* Work item *
From the material below, copy each line that holds the word "computer".

* Given information *

+ + + + +

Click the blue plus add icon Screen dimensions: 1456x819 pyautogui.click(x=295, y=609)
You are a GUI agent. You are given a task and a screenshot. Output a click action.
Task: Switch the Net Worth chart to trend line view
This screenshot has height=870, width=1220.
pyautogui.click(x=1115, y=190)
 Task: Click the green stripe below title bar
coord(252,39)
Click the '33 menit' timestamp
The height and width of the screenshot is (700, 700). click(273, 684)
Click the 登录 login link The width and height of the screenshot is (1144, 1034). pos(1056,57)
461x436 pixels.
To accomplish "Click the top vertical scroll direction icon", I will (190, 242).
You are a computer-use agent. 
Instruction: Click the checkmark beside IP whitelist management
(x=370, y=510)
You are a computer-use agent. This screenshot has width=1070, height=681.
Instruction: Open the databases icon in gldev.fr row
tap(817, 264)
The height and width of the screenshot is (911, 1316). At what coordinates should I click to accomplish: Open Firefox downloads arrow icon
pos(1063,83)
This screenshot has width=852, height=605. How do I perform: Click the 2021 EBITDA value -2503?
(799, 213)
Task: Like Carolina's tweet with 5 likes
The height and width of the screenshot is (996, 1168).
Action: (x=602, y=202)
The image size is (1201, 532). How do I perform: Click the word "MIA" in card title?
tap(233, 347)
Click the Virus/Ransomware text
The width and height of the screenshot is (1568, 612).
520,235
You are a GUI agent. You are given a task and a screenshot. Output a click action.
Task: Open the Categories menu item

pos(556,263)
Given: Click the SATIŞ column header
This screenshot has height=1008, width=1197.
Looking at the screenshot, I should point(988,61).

+ + + + +

* Answer section *
You are a computer-use agent. 
You are a computer-use agent. This screenshot has width=1070, height=681.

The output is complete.